**WHAT TO DO:**
Beneath this line is the data. Output exactly the lines from the line with "Image resolution: width=689" to the line with "Open Alternierendes Mischen", both ends included, and nothing more.

**DATASET EXCERPTS:**

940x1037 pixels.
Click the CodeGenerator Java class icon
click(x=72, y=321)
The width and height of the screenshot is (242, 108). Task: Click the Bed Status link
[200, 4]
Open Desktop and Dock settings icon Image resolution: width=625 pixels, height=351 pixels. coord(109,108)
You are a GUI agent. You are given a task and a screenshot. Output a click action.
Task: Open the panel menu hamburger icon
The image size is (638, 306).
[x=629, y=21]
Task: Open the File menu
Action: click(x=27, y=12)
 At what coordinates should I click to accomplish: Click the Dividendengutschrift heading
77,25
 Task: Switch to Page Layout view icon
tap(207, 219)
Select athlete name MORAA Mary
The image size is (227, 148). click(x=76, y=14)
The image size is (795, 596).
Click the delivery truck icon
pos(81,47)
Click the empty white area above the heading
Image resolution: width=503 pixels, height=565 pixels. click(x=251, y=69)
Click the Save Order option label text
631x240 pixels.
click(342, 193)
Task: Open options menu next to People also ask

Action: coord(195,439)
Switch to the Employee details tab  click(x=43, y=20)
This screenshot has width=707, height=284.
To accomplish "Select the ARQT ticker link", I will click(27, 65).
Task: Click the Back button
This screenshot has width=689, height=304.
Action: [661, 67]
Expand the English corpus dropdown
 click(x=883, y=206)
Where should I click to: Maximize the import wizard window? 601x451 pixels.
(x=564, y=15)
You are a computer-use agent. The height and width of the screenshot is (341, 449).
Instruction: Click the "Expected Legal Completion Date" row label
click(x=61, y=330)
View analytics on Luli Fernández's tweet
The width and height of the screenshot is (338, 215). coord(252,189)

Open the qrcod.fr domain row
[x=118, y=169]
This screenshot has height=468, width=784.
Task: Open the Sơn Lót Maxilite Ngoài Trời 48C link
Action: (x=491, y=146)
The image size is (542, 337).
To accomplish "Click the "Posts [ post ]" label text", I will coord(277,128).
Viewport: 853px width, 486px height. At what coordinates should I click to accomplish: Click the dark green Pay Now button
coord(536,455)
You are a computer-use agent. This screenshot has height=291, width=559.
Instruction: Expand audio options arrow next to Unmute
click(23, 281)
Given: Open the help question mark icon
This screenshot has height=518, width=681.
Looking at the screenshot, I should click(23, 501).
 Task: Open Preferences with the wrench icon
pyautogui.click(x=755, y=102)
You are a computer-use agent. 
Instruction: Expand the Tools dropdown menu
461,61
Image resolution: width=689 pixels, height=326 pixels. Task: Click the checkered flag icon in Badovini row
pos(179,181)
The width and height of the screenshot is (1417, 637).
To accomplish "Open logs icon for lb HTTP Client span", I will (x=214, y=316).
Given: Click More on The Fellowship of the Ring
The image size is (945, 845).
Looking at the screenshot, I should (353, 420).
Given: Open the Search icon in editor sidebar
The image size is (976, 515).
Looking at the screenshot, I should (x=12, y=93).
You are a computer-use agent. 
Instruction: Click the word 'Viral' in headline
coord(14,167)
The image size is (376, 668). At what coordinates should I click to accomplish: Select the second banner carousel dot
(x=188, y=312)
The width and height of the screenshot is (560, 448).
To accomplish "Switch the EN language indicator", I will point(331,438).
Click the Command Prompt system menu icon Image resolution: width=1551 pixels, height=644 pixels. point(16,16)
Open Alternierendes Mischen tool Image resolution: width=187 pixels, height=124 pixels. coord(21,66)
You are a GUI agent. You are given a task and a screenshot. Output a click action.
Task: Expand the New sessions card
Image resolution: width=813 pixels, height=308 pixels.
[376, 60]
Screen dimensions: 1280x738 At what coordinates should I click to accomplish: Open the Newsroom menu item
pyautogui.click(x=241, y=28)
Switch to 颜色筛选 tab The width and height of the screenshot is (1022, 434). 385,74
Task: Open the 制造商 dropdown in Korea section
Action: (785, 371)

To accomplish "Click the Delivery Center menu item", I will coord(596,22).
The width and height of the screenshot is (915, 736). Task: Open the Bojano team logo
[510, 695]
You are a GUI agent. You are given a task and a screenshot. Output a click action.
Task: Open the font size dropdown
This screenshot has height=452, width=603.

**SOLUTION BELOW:**
Image resolution: width=689 pixels, height=326 pixels. Task: Click the checkered flag icon in Badovini row
pos(179,181)
The width and height of the screenshot is (1417, 637).
To accomplish "Open logs icon for lb HTTP Client span", I will (x=214, y=316).
Given: Click More on The Fellowship of the Ring
The image size is (945, 845).
Looking at the screenshot, I should (353, 420).
Given: Open the Search icon in editor sidebar
The image size is (976, 515).
Looking at the screenshot, I should (x=12, y=93).
You are a computer-use agent. 
Instruction: Click the word 'Viral' in headline
coord(14,167)
The image size is (376, 668). At what coordinates should I click to accomplish: Select the second banner carousel dot
(x=188, y=312)
The width and height of the screenshot is (560, 448).
To accomplish "Switch the EN language indicator", I will point(331,438).
Click the Command Prompt system menu icon Image resolution: width=1551 pixels, height=644 pixels. point(16,16)
Open Alternierendes Mischen tool Image resolution: width=187 pixels, height=124 pixels. coord(21,66)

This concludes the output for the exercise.